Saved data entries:
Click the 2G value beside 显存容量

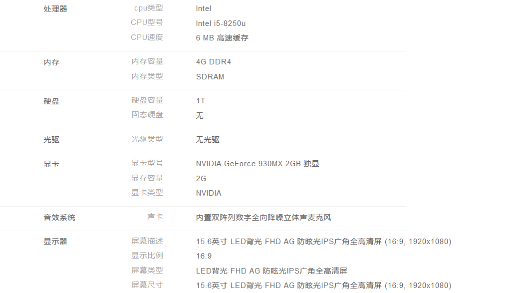tap(201, 179)
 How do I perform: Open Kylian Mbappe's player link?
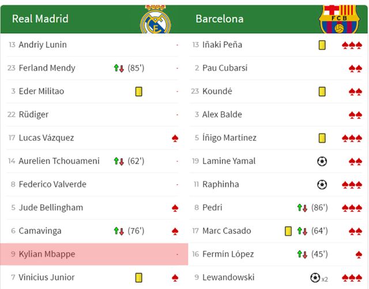coord(47,254)
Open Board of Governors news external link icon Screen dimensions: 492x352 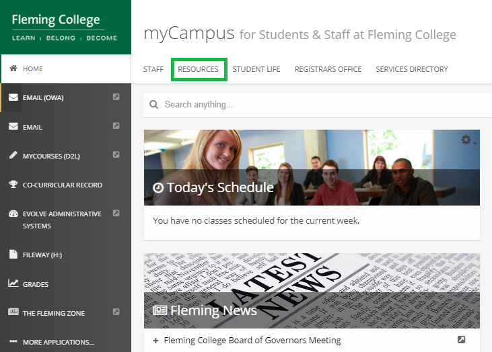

(What you need to do) Restate each entry word for word. Omit every picture.

(Exercise solution)
Click the 2G value beside 显存容量

tap(201, 179)
 How do I perform: Open Kylian Mbappe's player link?
coord(47,254)
Open Board of Governors news external link icon Screen dimensions: 492x352 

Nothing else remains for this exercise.